One of the biggest impediments to the growth of virtual reality is the expensive equipment consumers must buy to experience it at home. That’s why many are placing their bets on location-based VR experiences that are bigger and more elaborate than anything that can be ported into someone’s living room, such as “Star Wars: Secrets of the Empire,” which was previewed for journalists at the Disney Accelerator in Glendale last Thursday.

A collaboration between “hyper-reality” attraction specialists The Void and ILMxLAB, the immersive entertainment division of Lucasfilm, “Secrets of the Empire” virtually transports guests to the molten planet of Mustafar, where they infiltrate an enemy outpost and battle storm troopers, giant lava monsters and other inhabitants of the “Star Wars” universe.

Outfitted with custom VR goggles, headphones and a haptic feedback vest that makes them feel the impact of every simulated laser blast, users don’t just watch the story unfold, waving hand controllers; they move through the environment pulling levers, hitting control buttons, firing a rifle, and interacting with fellow guests on their mission, as well as characters including K-2SO (Alan Tudyk), Cassian Ando (Diego Luna) and Athex (Sam Witwer).

“The idea is to make you feel like you’re there, not to just see it or hear it, but to be able to reach out and touch it,” says Curtis Hickman, co-founder and chief creative officer of The Void. “If it’s hot, it feels hot.
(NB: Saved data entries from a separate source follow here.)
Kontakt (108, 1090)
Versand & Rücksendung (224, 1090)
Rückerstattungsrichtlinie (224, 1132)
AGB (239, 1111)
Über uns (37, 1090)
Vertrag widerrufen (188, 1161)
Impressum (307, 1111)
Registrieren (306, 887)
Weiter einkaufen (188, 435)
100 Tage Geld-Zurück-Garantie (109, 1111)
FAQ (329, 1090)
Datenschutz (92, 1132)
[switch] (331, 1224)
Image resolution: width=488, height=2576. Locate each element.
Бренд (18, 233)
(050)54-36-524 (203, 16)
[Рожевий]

If it’s a chair you need to sit down on, you can go sit down on that chair.”

“Secrets of the Empire” will open at Void Experience Centers at Disney Springs at Walt Disney World Resort in Orlando, FL, and Westfield in London on Dec. 16 and at Downtown Disney at Disneyland Resort in Anaheim, CA, on Jan. 5. Tickets for the Disney-adjacent locations are priced at $29.95. The experience, which runs about 25-min. (with introductory video), will open at additional locations to be announced soon.

Although it’s no coincidence that the debut of “Secrets of the Empire” coincides with the Dec. 15 release of the latest installment of the film franchise, “Star Wars: The Last Jedi,” those behind the project insist that it was designed to stand on its own.

“It’s not just marketing,” says Diana Williams, story group executive and content strategist for ILMxLAB. “The stories that can be crafted for The Void are end-to-end experiences for anyone, fan or non-fan.”